Mathilde Panot, présidente du groupe LFI à l’Assemblée nationale, a dénoncé la prise de la forteresse de Beaufort par l’armée d’occupation israélienne dans le sud du Liban. Elle a qualifié cette opération de "violence extrême" et rappelé que ce site historique bénéficiait d’une protection renforcée. La députée accuse la France et plusieurs capitales occidentales de permettre à Benjamin Netanyahu de poursuivre ses violations du droit international, faute d’embargo sur les armes, de sanctions économiques et de rupture diplomatique avec Israël.
Ce site historique, situé dans une zone stratégique du sud du Liban, avait été occupé par l’armée israélienne jusqu’en 2000. Mathilde Panot a rappelé qu’il bénéficiait d’une protection renforcée, notamment en raison de son statut particulier reconnu par l’ONU.
Nouvelle escalade au Liban
Selon Mathilde Panot, la prise de la forteresse de Beaufort illustre la poursuite de la fuite en avant du Premier ministre israélien Benjamin Netanyahu.

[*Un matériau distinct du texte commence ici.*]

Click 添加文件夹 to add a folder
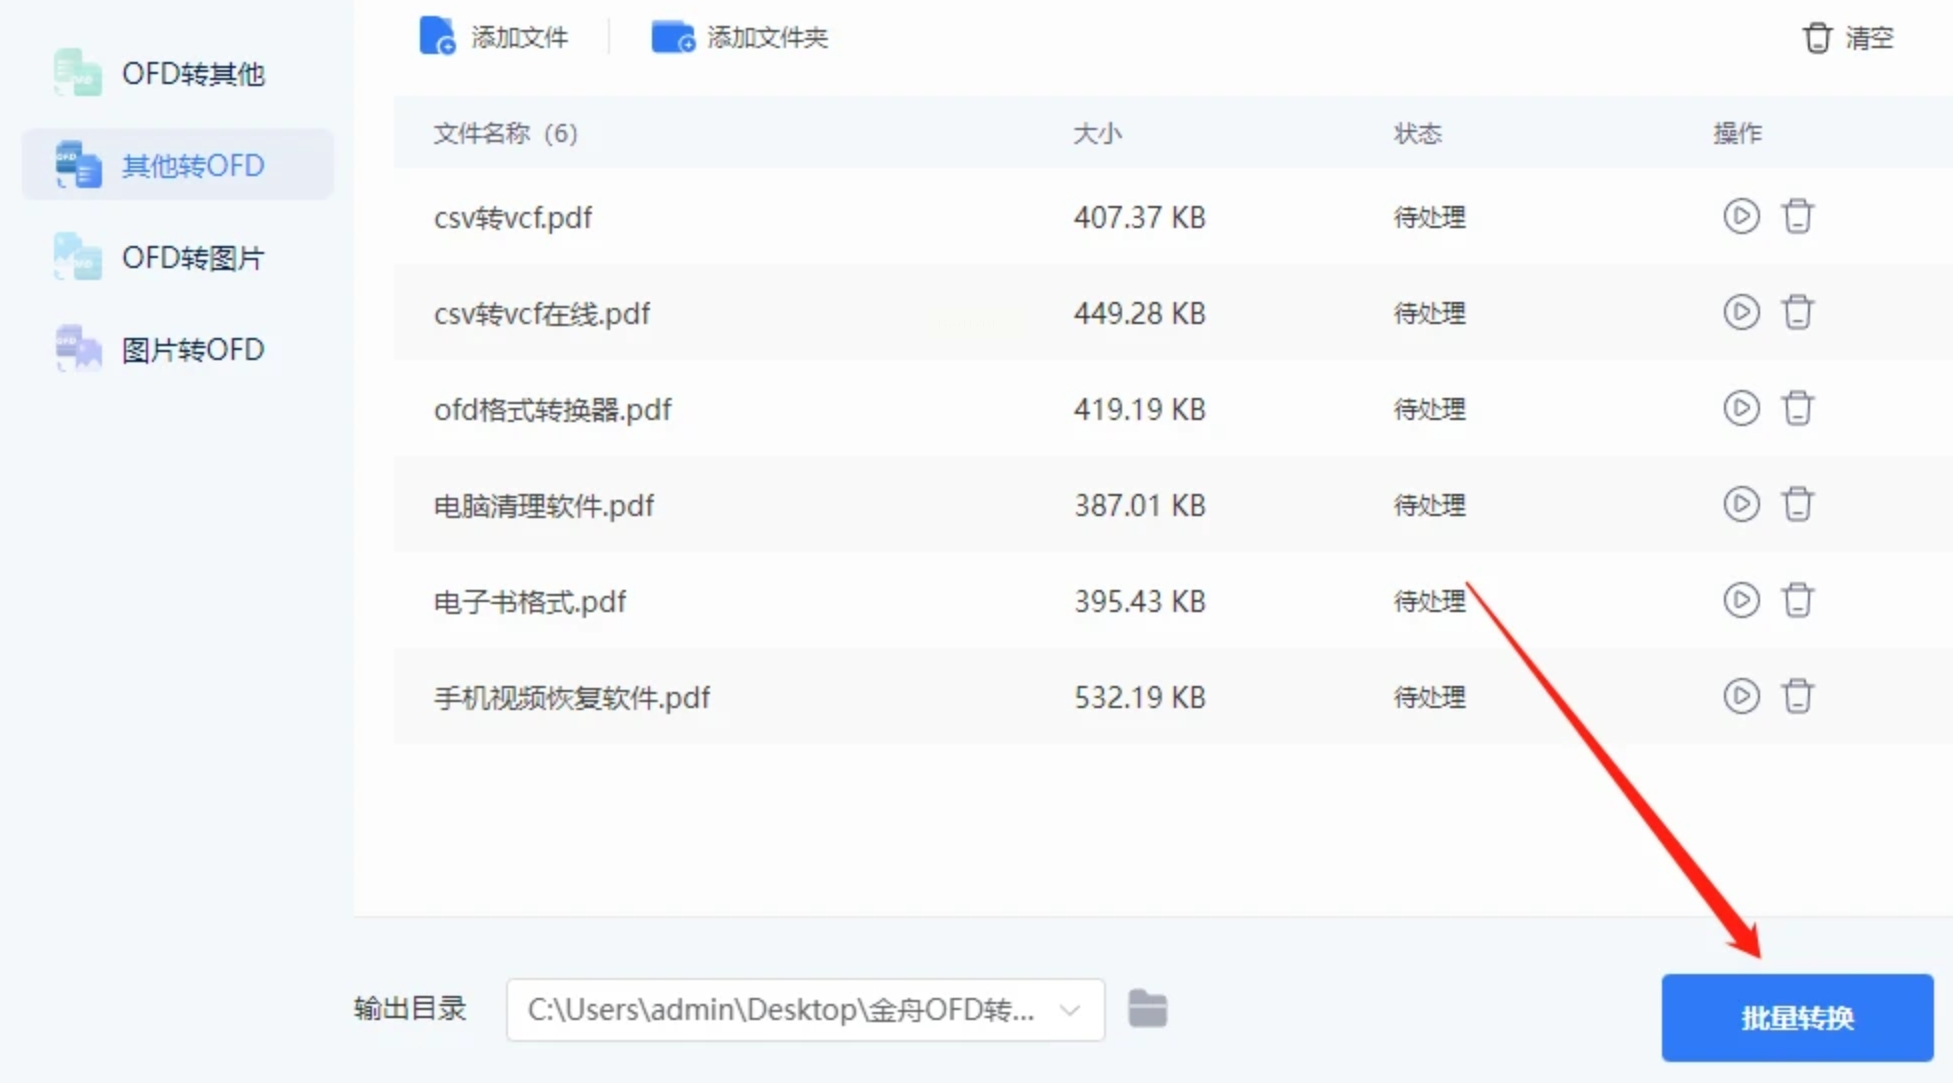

La responsable insoumise a dénoncé une opération menée contre un lieu hautement symbolique, déjà marqué par l’histoire de l’occupation israélienne du sud du Liban.
Pour la présidente du groupe LFI, l’absence de réaction ferme des capitales occidentales encourage Israël à étendre ses opérations militaires. Elle a notamment pointé le silence de Paris face aux attaques menées à Gaza et au Liban.

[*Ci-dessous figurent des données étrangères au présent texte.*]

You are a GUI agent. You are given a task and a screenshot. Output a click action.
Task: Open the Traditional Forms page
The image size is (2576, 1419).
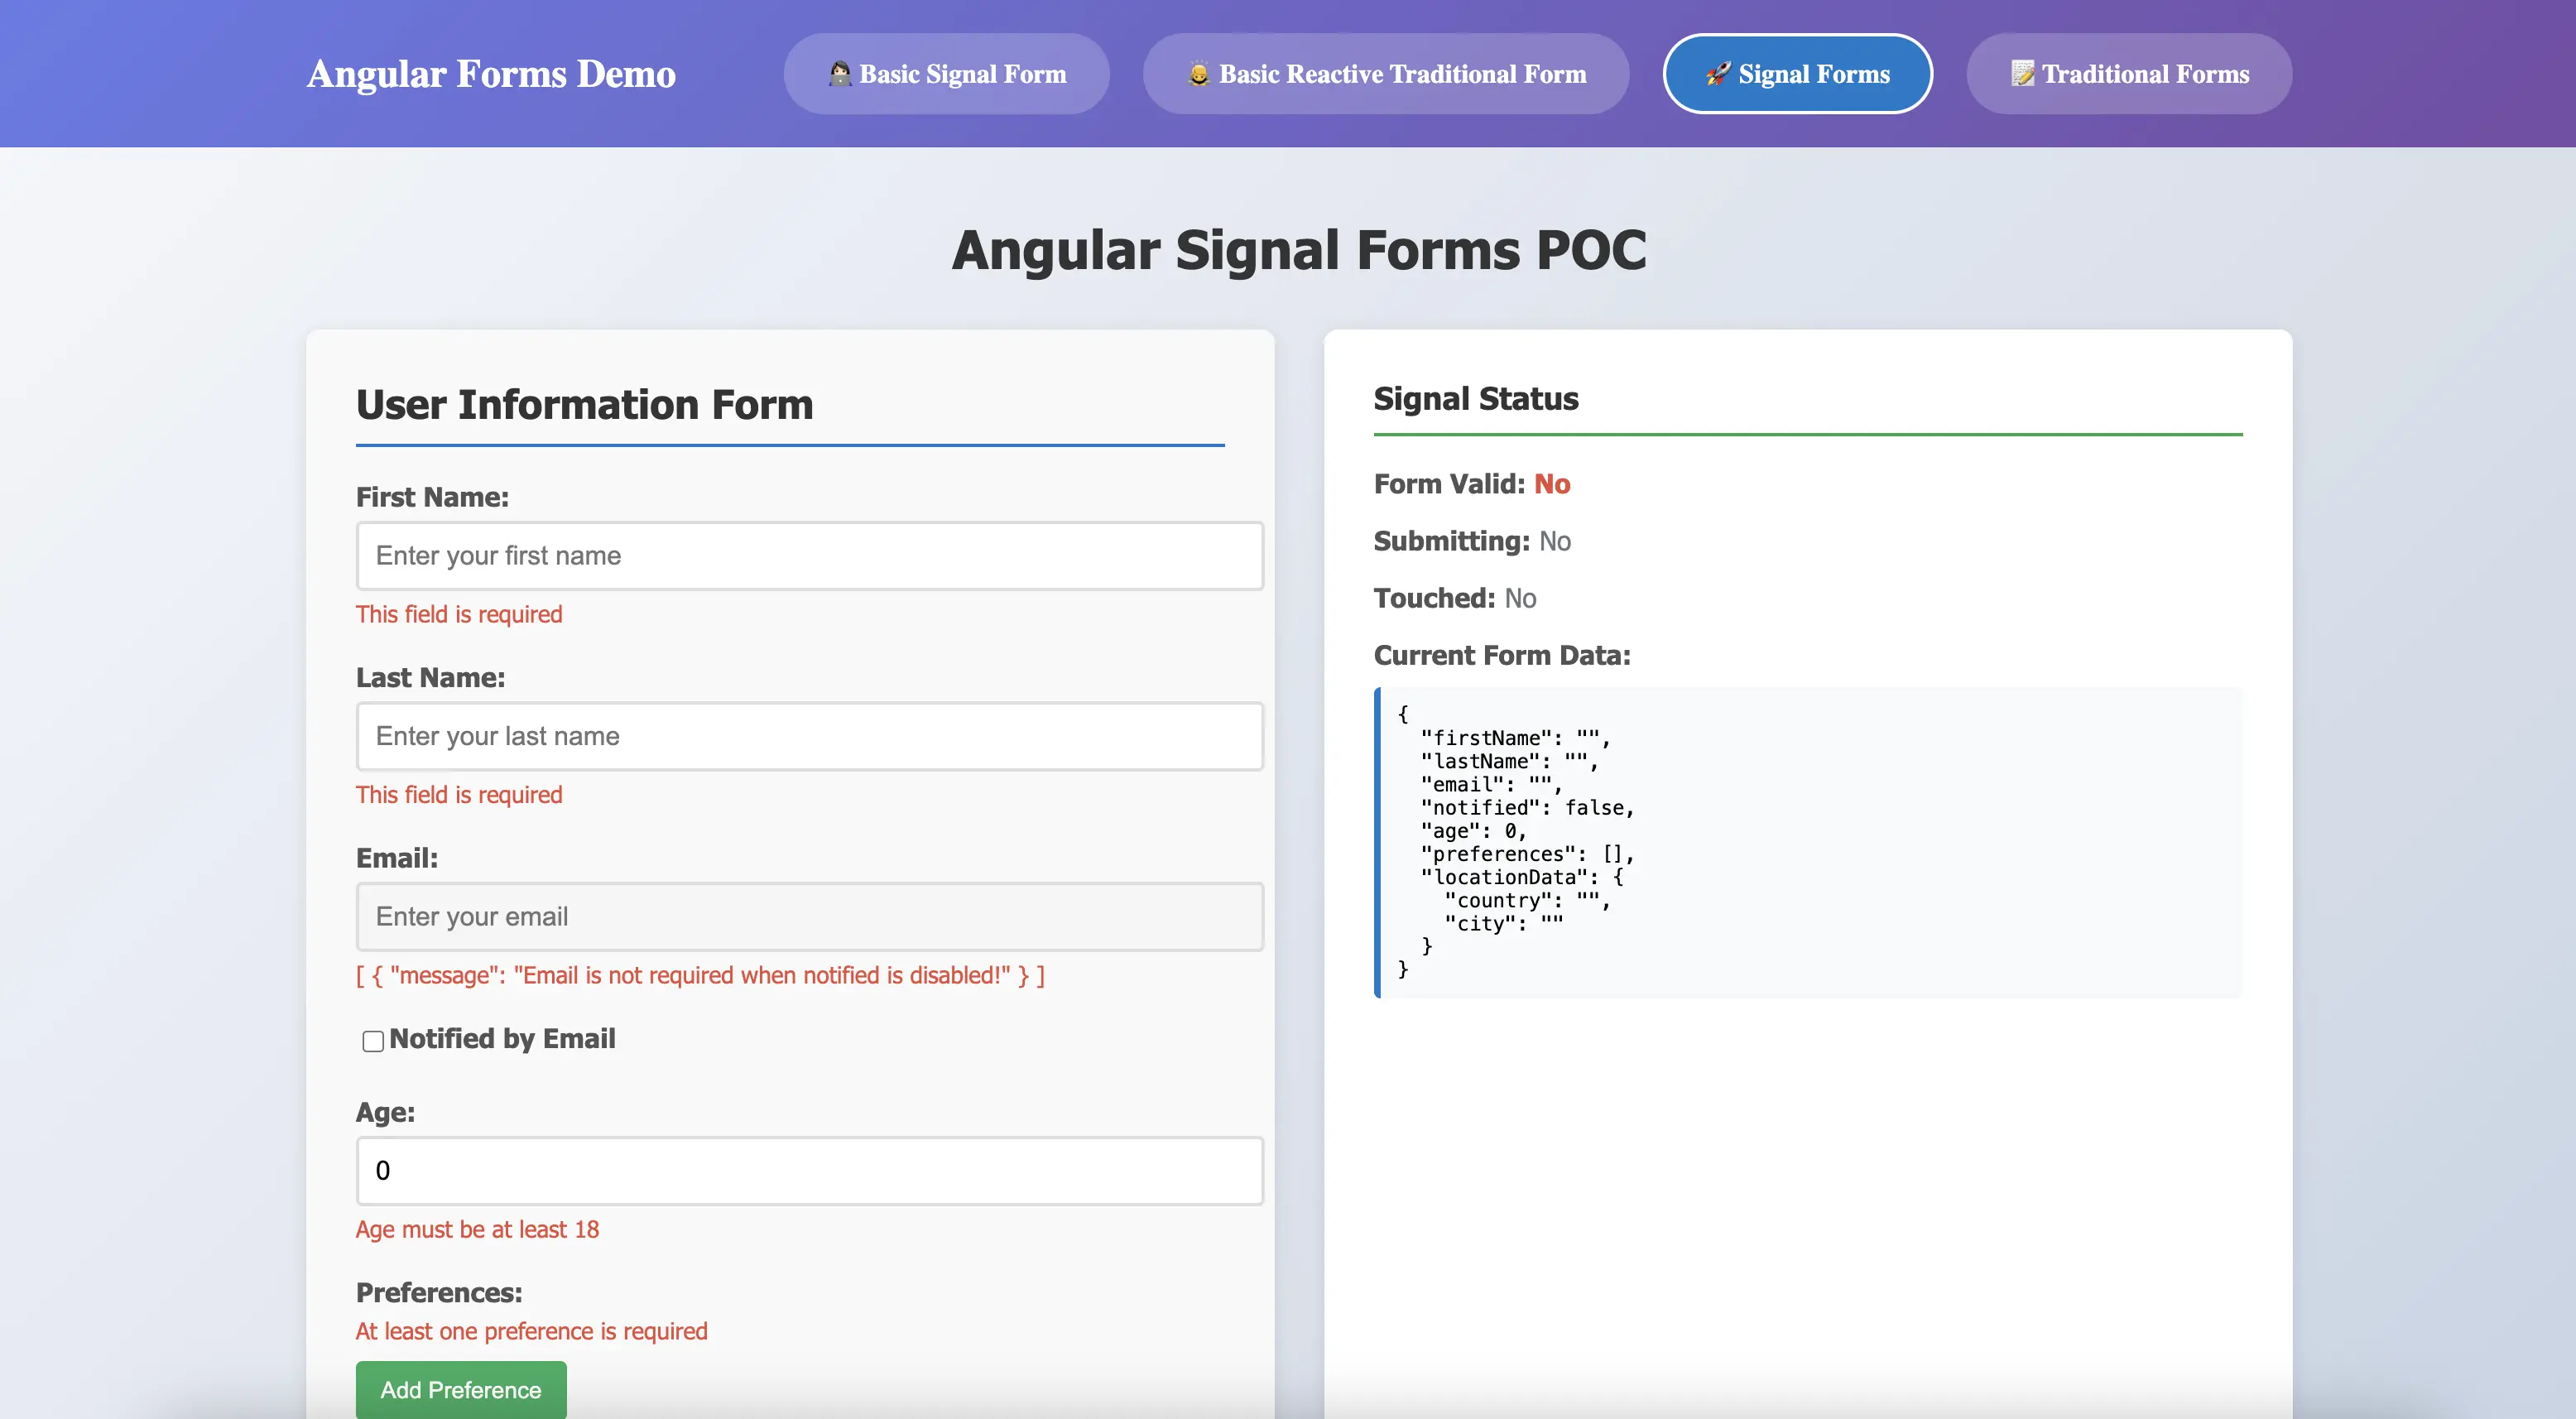[2128, 73]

Mathilde Panot accuse Paris d’inaction face à Israël
Mathilde Panot a également mis en cause la responsabilité de la France. Elle a dénoncé l’absence d’embargo sur les armes, de sanctions économiques et commerciales contre Israël, ainsi que le maintien des relations diplomatiques avec Tel-Aviv.

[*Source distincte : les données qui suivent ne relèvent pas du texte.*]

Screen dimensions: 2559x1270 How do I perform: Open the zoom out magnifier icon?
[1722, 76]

La députée estime que cette position revient à laisser Benjamin Netanyahu poursuivre ses offensives, malgré les nombreuses accusations de violations du droit international.
Ces déclarations interviennent dans un contexte de fortes tensions régionales, alors qu’Israël poursuit ses opérations militaires à Gaza et au Liban. Pour LFI, la France doit rompre avec sa politique actuelle et adopter des mesures concrètes contre le gouvernement israélien.